Il Palazzo delle Istituzioni Italiane di Tangeri
Con la denominazione di “
Palazzo delle Istituzioni Italiane di Tangeri” si indica un vasto complesso immobiliare, che si estende per più di 3 ettari, di proprietà dello Stato italiano, che comprende l’originario Palazzo dell’ex Sultano Moulay Hafid, una chiesa con annessa canonica, l’Ospedale italiano, un campo da calcio e ampie aree verdi.
Nel
1926 il Palazzo fu acquistato, per conto del Governo italiano,
dall’Associazione Nazionale per il Soccorso dei Missionari all’Estero (ANSMI), che nel 1929 vi fondò l’Ospedale italiano (attualmente gestito dalle Suore Francescane). Nel Palazzo trovarono sede anche le Scuole italiane (elementari, medie, professionali e liceo scientifico).

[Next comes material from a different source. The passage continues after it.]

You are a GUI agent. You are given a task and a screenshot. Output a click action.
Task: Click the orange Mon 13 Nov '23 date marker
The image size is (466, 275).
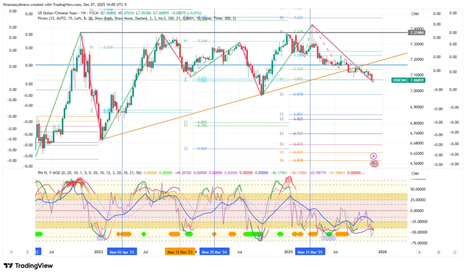pyautogui.click(x=179, y=252)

Il Palazzo propriamente detto costituisce un gioiello di architettura ed artigianato moresco del primo novecento, con i suoi ampi saloni di rappresentanza dai soffitti in legno finemente lavorati e i muri ricoperti di preziose ceramiche, le gallerie ad archi, il giardino con la fontana. Esso ha rappresentato per anni un importante simbolo della presenza italiana in Marocco, nonché un punto di riferimento culturale della città di Tangeri (vi si svolgevano infatti, fino agli anni novanta, anche in collaborazione con gli Istituti di Cultura di altri Paesi europei, concerti, opere di teatro ed esibizioni di interpreti tra i più famosi).
A partire dagli Anni Settanta, la riduzione della comunità italiana ha determinato inevitabilmente anche la diminuzione delle attività nel complesso immobiliare italiano.
Le Scuole italiane cessarono infatti la loro attività nel 1987 e nel 2000 il Palazzo fu chiuso al pubblico.
Solo l'Ospedale e la "Casa d'Italia" con il proprio ristorante hanno continuato ad operare in quel periodo.
Grazie agli interventi di manutenzione realizzati dal Consolato Generale,
nel 2007 il Palazzo ha riaperto le sue porte al pubblico ed oggi ospita i principali avvenimenti culturali di Tangeri.
Dal marzo 2010 esso è inoltre
sede della "Fondazione Mediterranea Elisa Chimenti".
Il Palazzo è visitabile su appuntamento, da richiedere previamente al Vice Consolato onorario a Tangeri.